As children we were taught to determine our worth in comparison with others. If we were smarter than, prettier than, better grades than, faster than, etc. – then we were validated and got the message that we had worth. In a codependent society everyone has to have someone to look down on, in order to feel good about themselves. And, conversely, there is always someone we can compare ourselves to that can cause us to not feel good enough.

Codependency could:
More accurately be called outer or external dependence. The condition of codependence is about giving power over our self-esteem to outside sources/agencies or external manifestations. We were taught to look outside of ourselves to people, popularity, material possessions, places, and things-to money, property and prestige, to determine if we have worth.

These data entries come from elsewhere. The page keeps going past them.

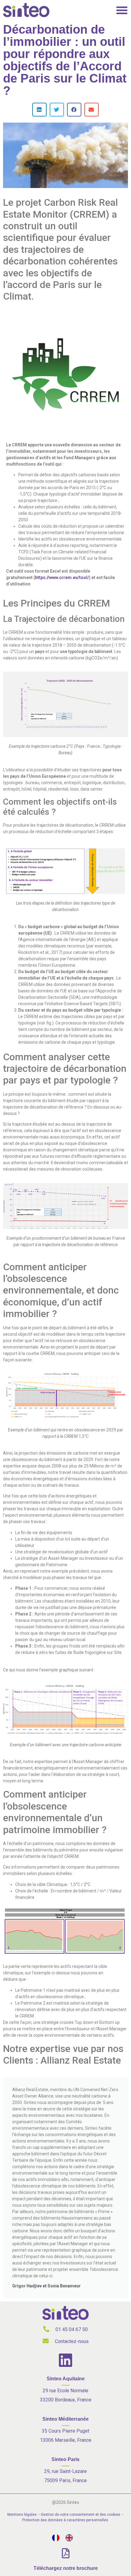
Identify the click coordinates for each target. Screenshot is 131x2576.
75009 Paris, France (65, 2480)
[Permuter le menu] (122, 10)
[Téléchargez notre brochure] (66, 2553)
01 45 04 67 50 (71, 2329)
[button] (39, 109)
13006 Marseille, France (65, 2440)
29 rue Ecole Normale (65, 2390)
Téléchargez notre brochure (66, 2568)
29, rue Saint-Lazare (65, 2471)
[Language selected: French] (65, 2538)
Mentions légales (22, 2514)
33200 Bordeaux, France (65, 2400)
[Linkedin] (65, 2360)
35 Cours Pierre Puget (65, 2431)
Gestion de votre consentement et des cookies (80, 2514)
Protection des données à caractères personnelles (65, 2520)
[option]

We take our self-definition and self-worth from external manifestations so that looks or talent or intelligence becomes the Higher Power that we look to in determining if we have worth. All outside and external conditions are temporary and could change in a moment. If we make a temporary condition source of self worth, we are setting ourselves up to be a victim.  And, we often victimize other people on our way to proving we have worth.

Codependency is:
A particularly vicious form of delayed stress syndrome. Instead of being traumatized in a foreign country against an identified enemy during a war, as soldiers who have delayed stress are – we were traumatized by the people we loved and trusted the most. Instead of having experienced that trauma for a year or two as a soldier might – we experienced it on a daily basis for 16 or 17 or 18 years. A soldier has to shut down emotionally in order to survive in a war zone.

We had to shut down emotionally because we were surrounded by adults who were emotional unavailable or dysfunction of one sort or another.  Codependency is a dysfunctional emotional and behavioral defense system. When a society is emotionally dishonest, the people of that society are set up to be emotionally dysfunctional. In this society being emotional is described as falling apart, losing it, going to pieces, coming unglued, etc.

Traditionally in this society men have been taught that anger is the only acceptable emotion for a man to express, while women are taught that it is not acceptable for them to be angry. If it is not ok to own all of our emotions then we cannot know who we are as emotional beings.

Also traditionally, women are taught to be codependent – take their self-definition (including their names) and self-worth – from their relationships with men, while men are taught to be codependent on their work/career/ability to produce, and from their presumed superiority to women.

Codependency is:
A disease of lost self. If we are not validated and affirmed for who we are in childhood then we don’t believe we are worthy or lovable. Often we got validated and affirmed by one parent and put down by the other. When the parent who is “loving” does not protect us – or themselves – from the parent that is abusive, it is a betrayal that sets us up to have low self esteem because the affirmation we received was invalidated right in our own homes.

And being affirmed for being who we are is very different than being affirmed for who our parents wanted us to be – if they could not see themselves clearly then they sure could not see us clearly. In order to survive, children adapt whatever behavior will work best in helping them get their survival needs met. We then grow up to be adults who don’t know our self and keep dancing the dance we learned as children. A dysfunctional relationship is one that does not work to make us happy.

Codependency may:

Have been learned from growing up with other codependents; a response to addiction or abuse; the desperate need to gain attention by our caretakers; and in some cases as a way to distract an abuser or protect their victim.  It is a learned behavior and it can also be an unlearned behavior.

Codependency is about having a dysfunctional relationship with self, with our own bodies, minds, emotions, and spirits, with our own gender and sexuality, and with being human. Because we have dysfunctional relationships internally we have dysfunctional relationships externally. We try to fill the hole we feel inside of our self with something or someone outside of us – it does not work.